## **Imports & Setup**

In [None]:
# if the following command generates an error, you probably didn't enable
# the cluster security option "Allow API access to all Google Cloud services"
# under Manage Security → Project Access when setting up the cluster
!gcloud dataproc clusters list --region us-central1

In [None]:
!pip install -q google-cloud-storage==1.43.0
!pip install -q graphframes

In [None]:
import pyspark
import sys
from collections import Counter, OrderedDict, defaultdict
import itertools
from itertools import islice, count, groupby
import pandas as pd
import os
import re
from operator import itemgetter
import nltk
from nltk.stem.porter import *
from nltk.corpus import stopwords
from time import time
from pathlib import Path
import pickle
import pandas as pd
from google.cloud import storage
import math
from nltk.stem import WordNetLemmatizer
import builtins
import numpy as np
from nltk.tokenize import word_tokenize

import hashlib
def _hash(s):
    return hashlib.blake2b(bytes(s, encoding='utf8'), digest_size=5).hexdigest()

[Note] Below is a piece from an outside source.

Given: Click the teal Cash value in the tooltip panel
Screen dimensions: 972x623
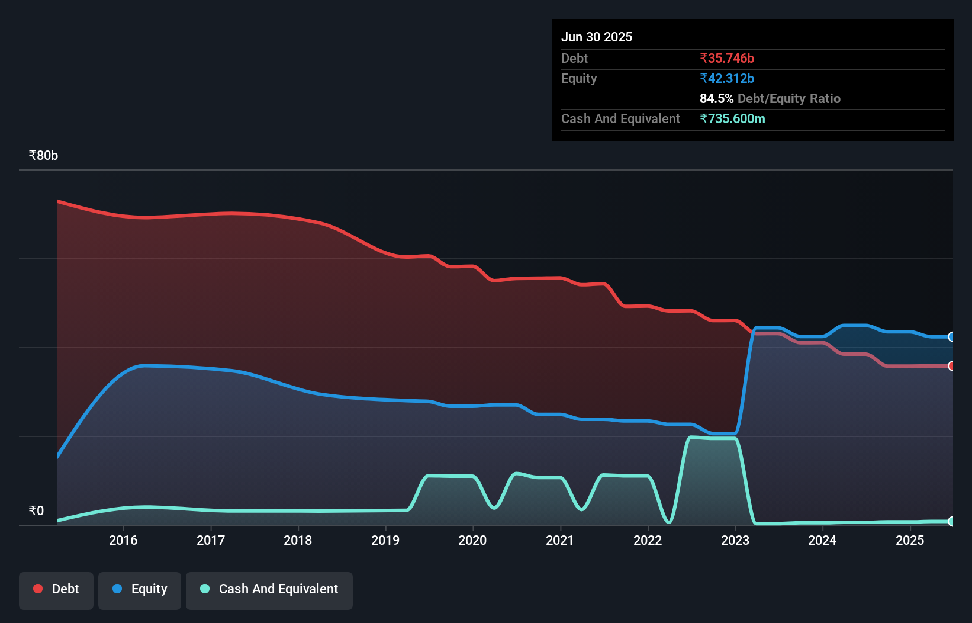Looking at the screenshot, I should [733, 118].
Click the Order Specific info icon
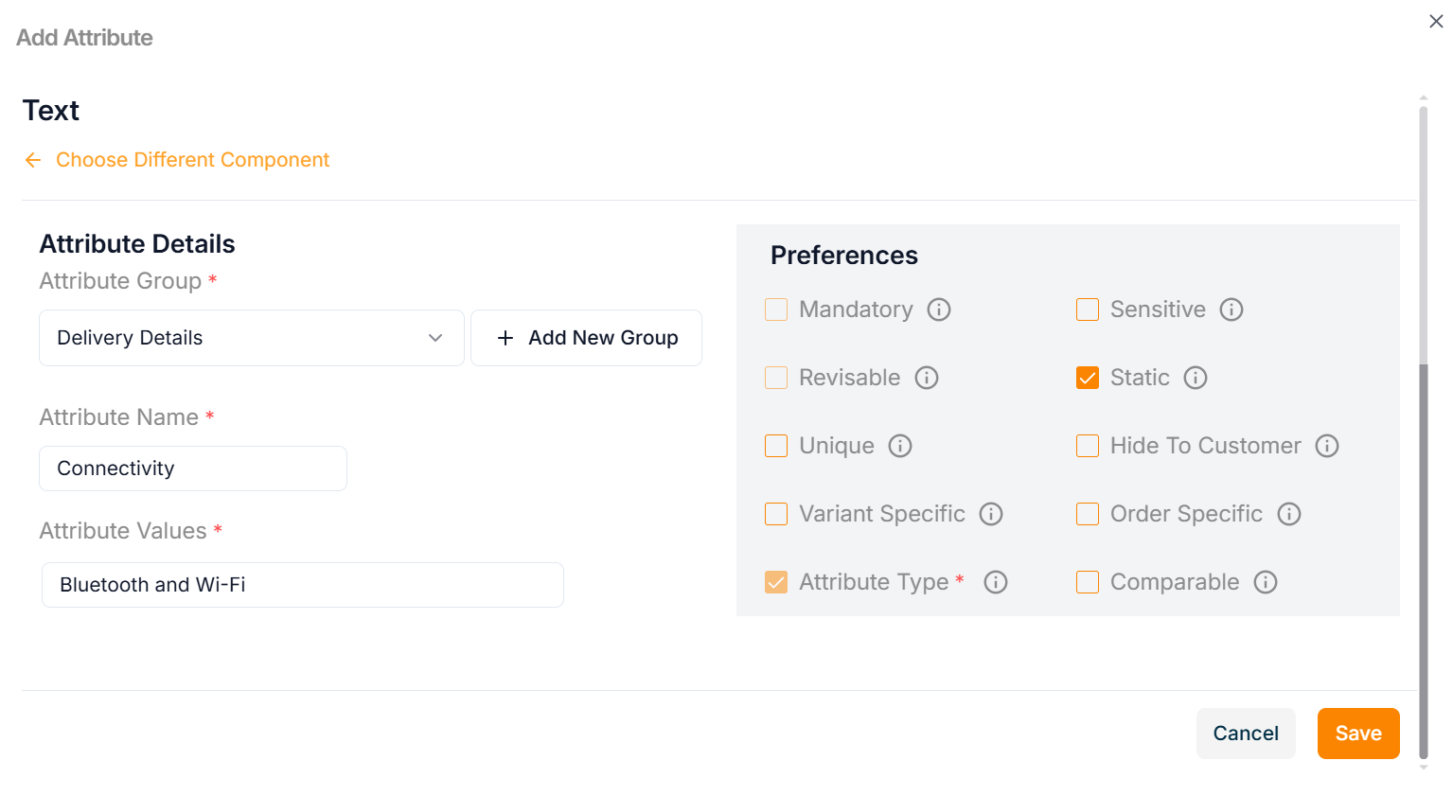This screenshot has height=796, width=1453. point(1289,514)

nltk.download('stopwords')
nltk.download('wordnet')



In [None]:
from pyspark.sql import *
from pyspark.sql.functions import *
from pyspark import SparkContext, SparkConf, SparkFiles
from pyspark.sql import SQLContext
from graphframes import *

In [None]:
bucket_name = '209234103_final'
full_path = f"gs://{bucket_name}/"
paths=[]

client = storage.Client()
blobs = client.list_blobs(bucket_name)
for b in blobs:
    if "multistream" in b.name:
        paths.append(full_path+b.name)

In [None]:
parquetFile = spark.read.parquet(*paths)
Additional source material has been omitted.